Mais cette fois, la nouveauté c’est que le robot a pu toucher et manipuler le combustible fondu. Développé par Toshiba, l’IRID (International research Institute for nuclear decommisioning) et Tepco (opérateur de la centrale de Fukushima), la machine mesure 30 centimètres de long et 10 centimètre de diamètre.

L’opération a duré 5 heures et d’après Tepco elle s’est bien déroulée. L’entreprise a annoncé sur Twitter : “Aucune fluctuation significative de la radioactivité n’a été détectée pendant l’opération, et il n’y a eu aucun impact sur l’extérieur”. Contrôlé à distance par les scientifiques, le robot est en fait une version 2.0 de celui de 2017. La caméra indispensable y est toujours, mais une pince a été rajoutée. Celle-ci a permis au robot de manipuler les combustibles, de connaître leur température et surtout leur niveau de radioactivité. Cette opération a été menée dans le réacteur 2, où les rayonnements radioactifs sont si élevés, qu’il pourrait tuer quasi instantanément un Homme.

 

Quelles sont les perspectives pour l’avenir ?

Les zones contaminées de Fukushima restent donc très sensibles, les réacteurs étant inaccessibles par les chercheurs. Plus d’une vingtaine de robots ont déjà traversé les trois réacteurs, mais surtout pour des opérations de repérage. Aujourd’hui l’avancée est réelle, comme l’explique Jun Suzuki qui travaille pour Toshiba “Il était important de toucher le combustible afin de voir si nous pouvions envisager, dans le futur, d’en retirer les échantillon”.
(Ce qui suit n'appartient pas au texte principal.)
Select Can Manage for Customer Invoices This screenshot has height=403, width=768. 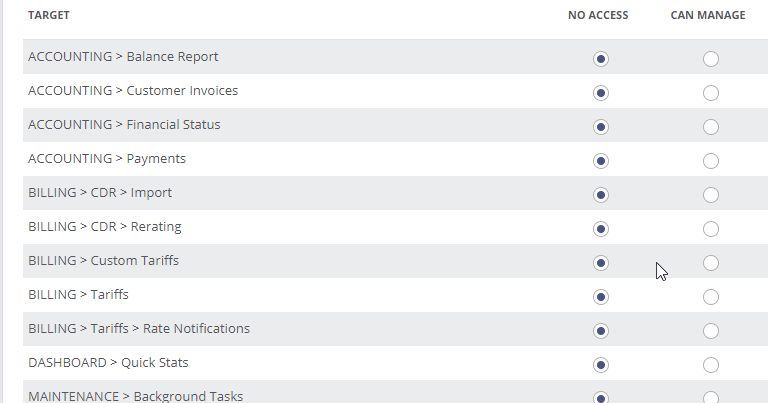click(711, 93)
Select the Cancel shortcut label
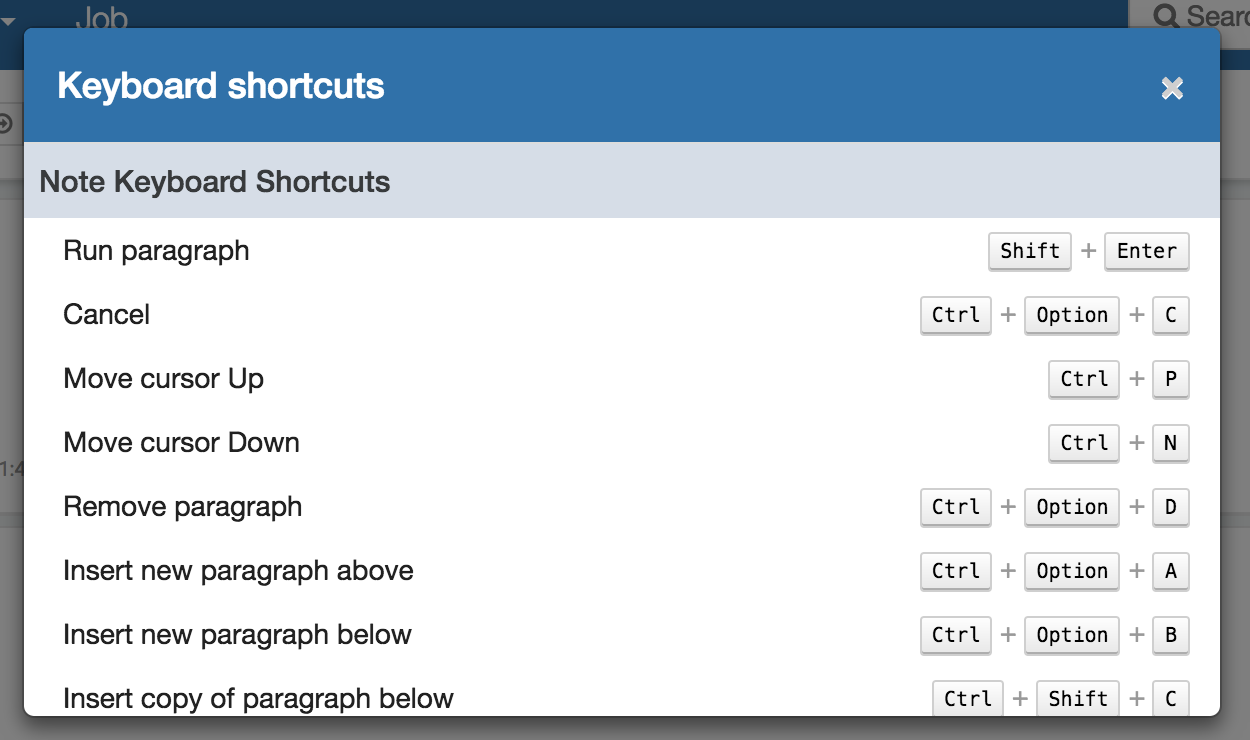The width and height of the screenshot is (1250, 740). tap(106, 315)
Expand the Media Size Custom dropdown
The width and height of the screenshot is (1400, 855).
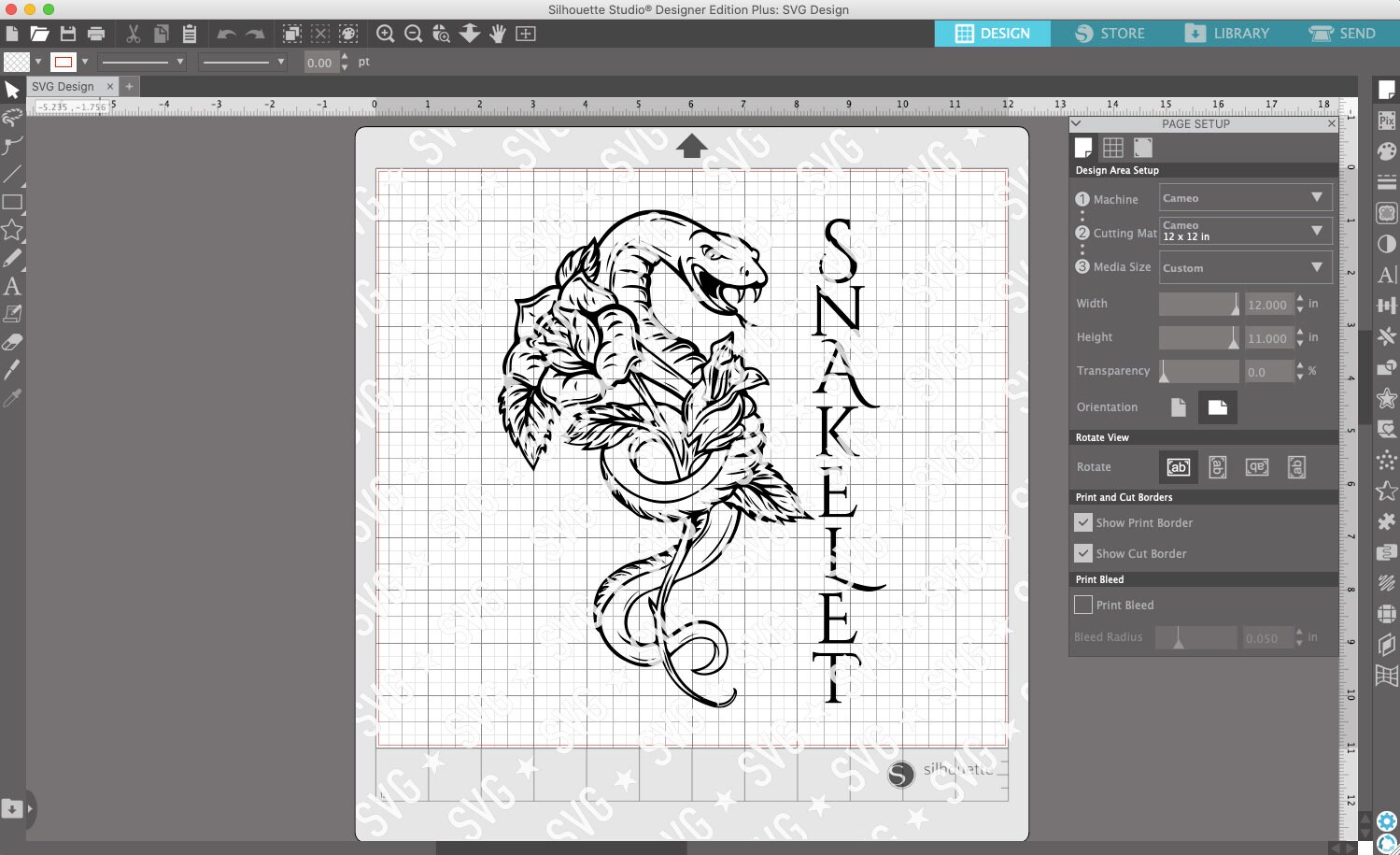(x=1245, y=267)
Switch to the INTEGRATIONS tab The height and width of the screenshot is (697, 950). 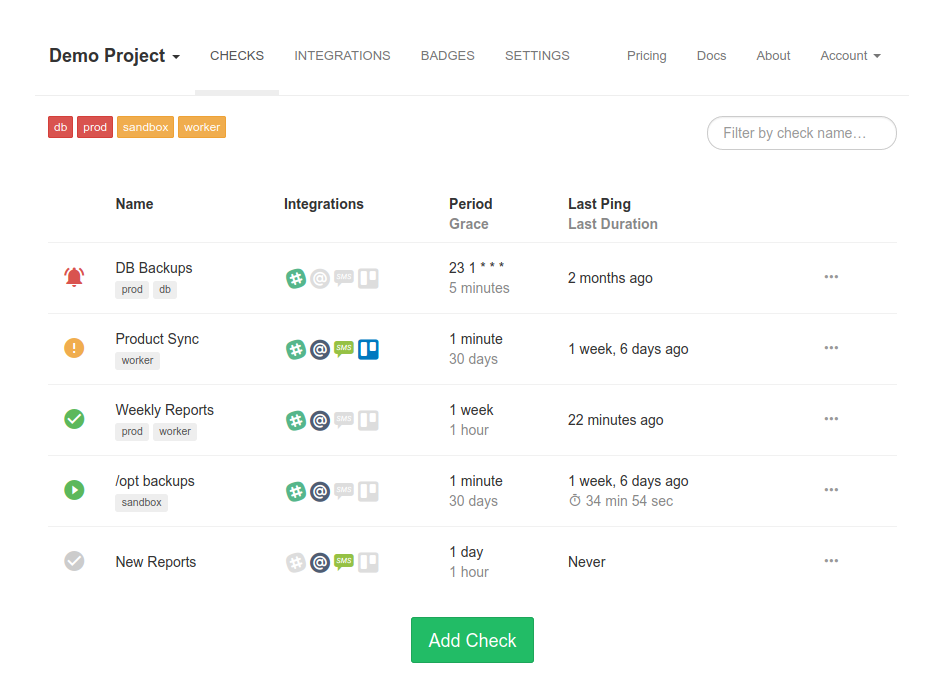(342, 56)
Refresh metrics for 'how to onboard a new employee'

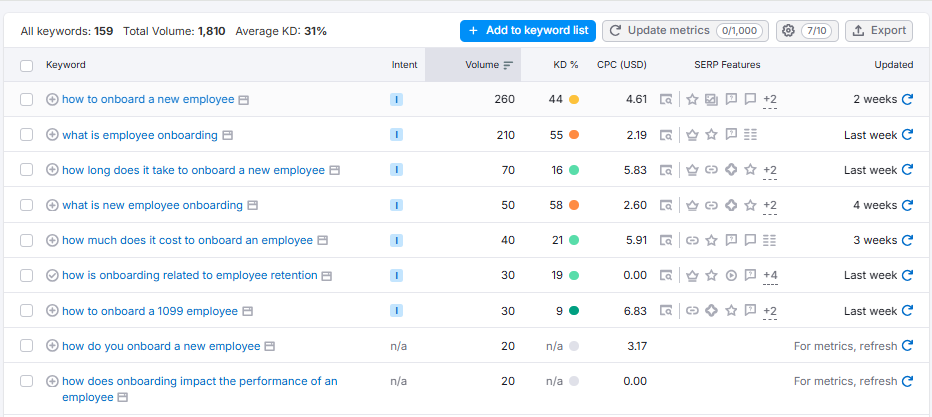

L’étape suivante pourrait donc être de retirer directement les combustibles contaminés. Une opération ultra délicate et difficile à réaliser pour les chercheurs dans une centrale nucléaire où les problématiques sont encore très nombreuses. L’explosion spectaculaire des réacteurs en 2011 aura certainement des conséquences dans les décennies à venir.